Figure 3. Silencing HoxA1 in human breast cancer cells reduces cell growth and restores lumen organization in tumor cell spheroid cultures.

(A) The Oncomine compendium of cancer transcriptome profiles was used for analysis and visualization of HoxA1 expression data in human breast tumors and normal breast tissue. Differential expression analysis identified 10 patient datasets in which HoxA1 was over-expressed in human breast lesions by greater than 2-fold (see references 26–31). The type of tumor represented in the datasets is categorized as D, ductal breast carcinomas; L, lobular breast carcinomas; A; all breast carcinomas.
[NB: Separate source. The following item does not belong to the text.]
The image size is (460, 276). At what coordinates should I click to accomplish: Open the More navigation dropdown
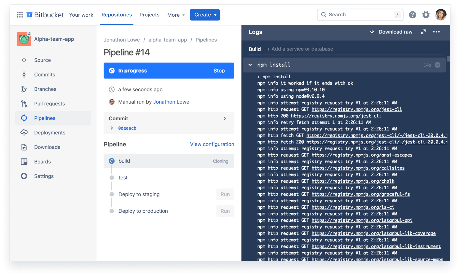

The rank order of HoxA1 in each analysis is displayed (red, increased rank %; blue, decreased rank %). (B) Confocal images through the center of carmine-labeled spheroid cultures of normal human breast epithelial cells (MCF10A) and human breast cancer MD-MBA-468 and HCC1937 cell lines reveal. Breast cancer cells were also treated withsiHoxA1. Scale bar, 20 μm. (C) Hollow lumen formation and (D) proliferation of cancer cells in collagen-Matrigel spheroid cultures. Quantitation of lumen formation in non-tumorigenic human MCF10A breast epithelial cells and cells treated with scrambled siRNA controls are shown for comparison. Data are means +/− SD (n = 3, 150–300 cells per sample) **p<0.01, Fisher’s exact t-test.